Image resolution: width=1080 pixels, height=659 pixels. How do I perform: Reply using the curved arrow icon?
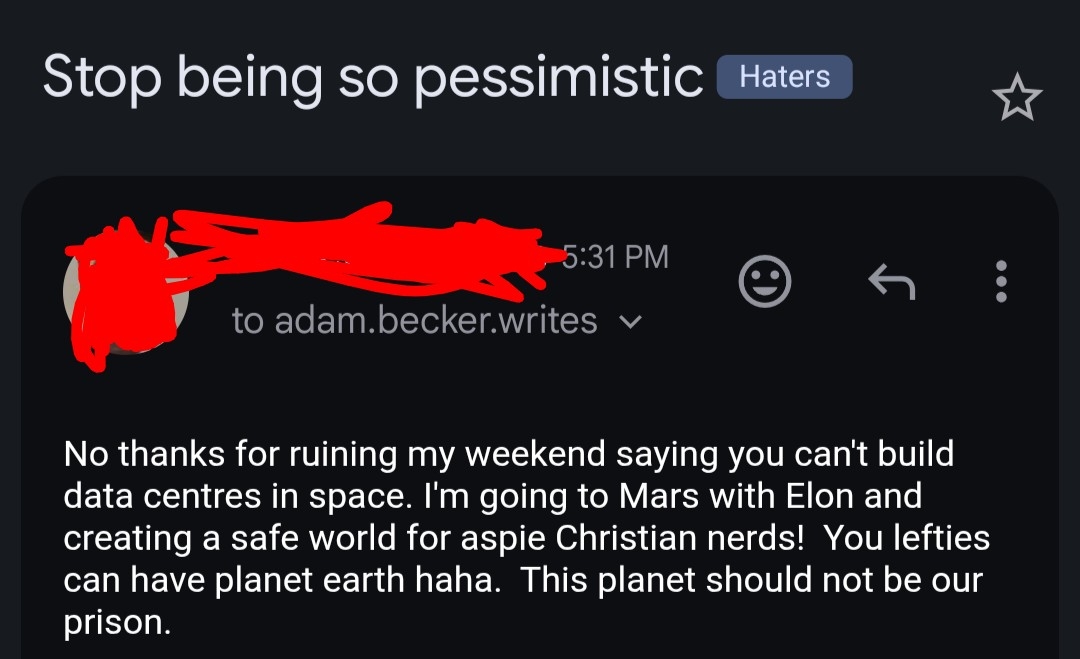click(x=890, y=281)
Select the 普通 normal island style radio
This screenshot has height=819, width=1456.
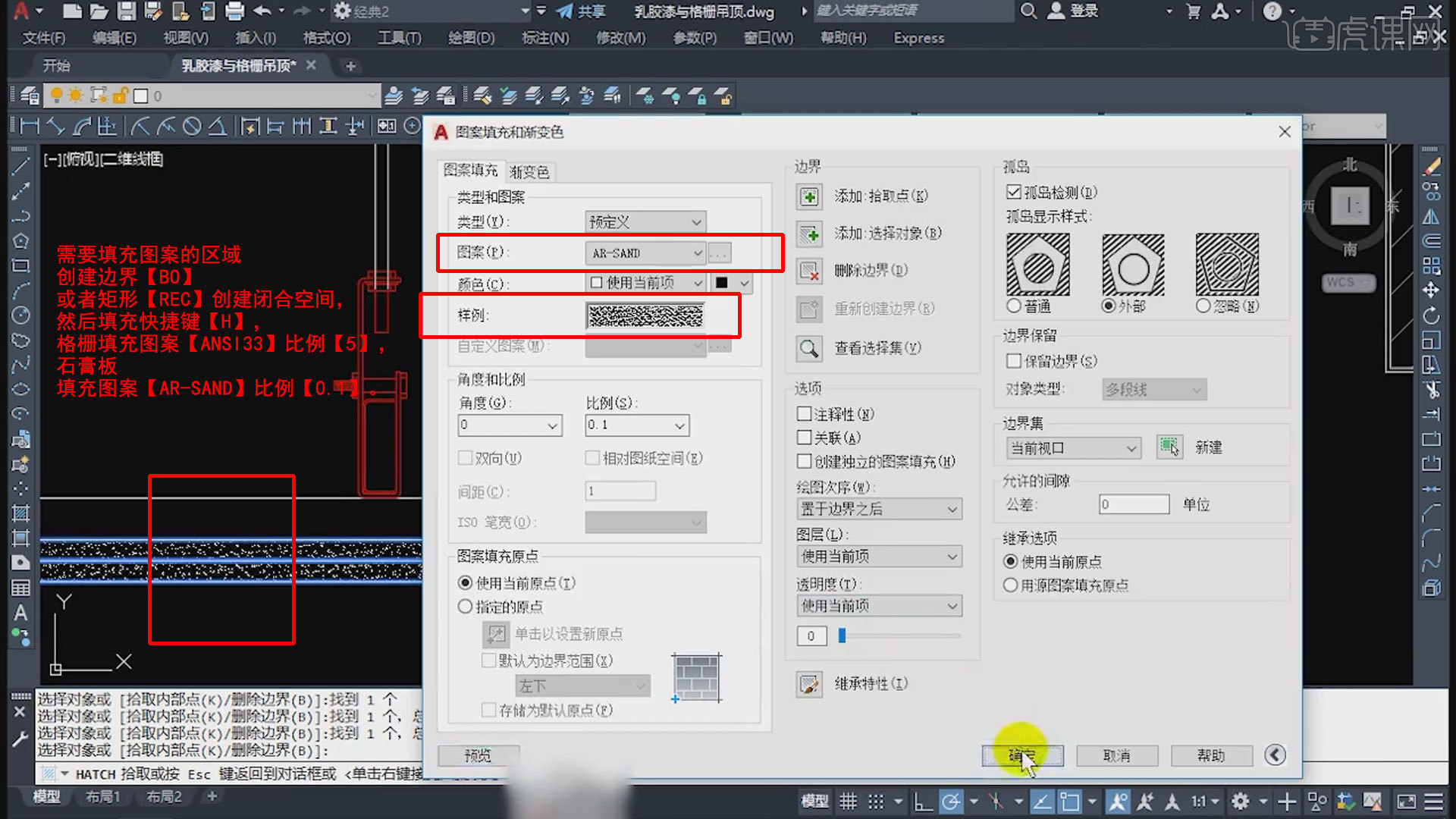coord(1014,306)
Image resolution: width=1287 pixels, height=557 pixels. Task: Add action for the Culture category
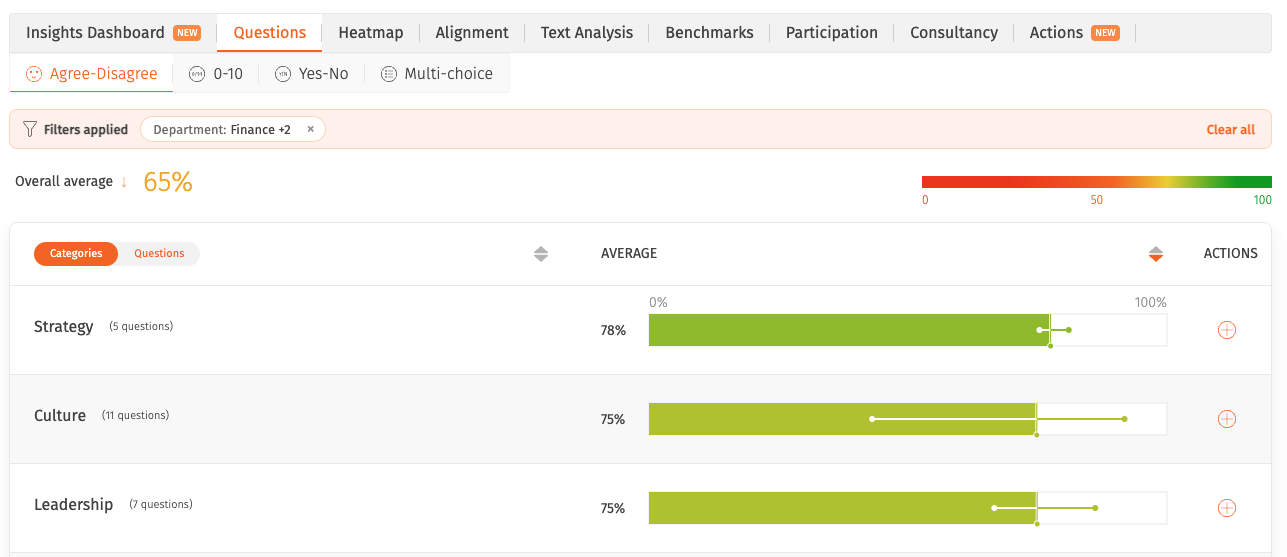click(x=1227, y=419)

────────

From the listing above, return each line that contains the string "height".

Image resolution: width=1080 pixels, height=659 pixels. How do I perform: Reply using the curved arrow icon?
This screenshot has height=819, width=1456.
Image resolution: width=1287 pixels, height=557 pixels. Task: Add action for the Culture category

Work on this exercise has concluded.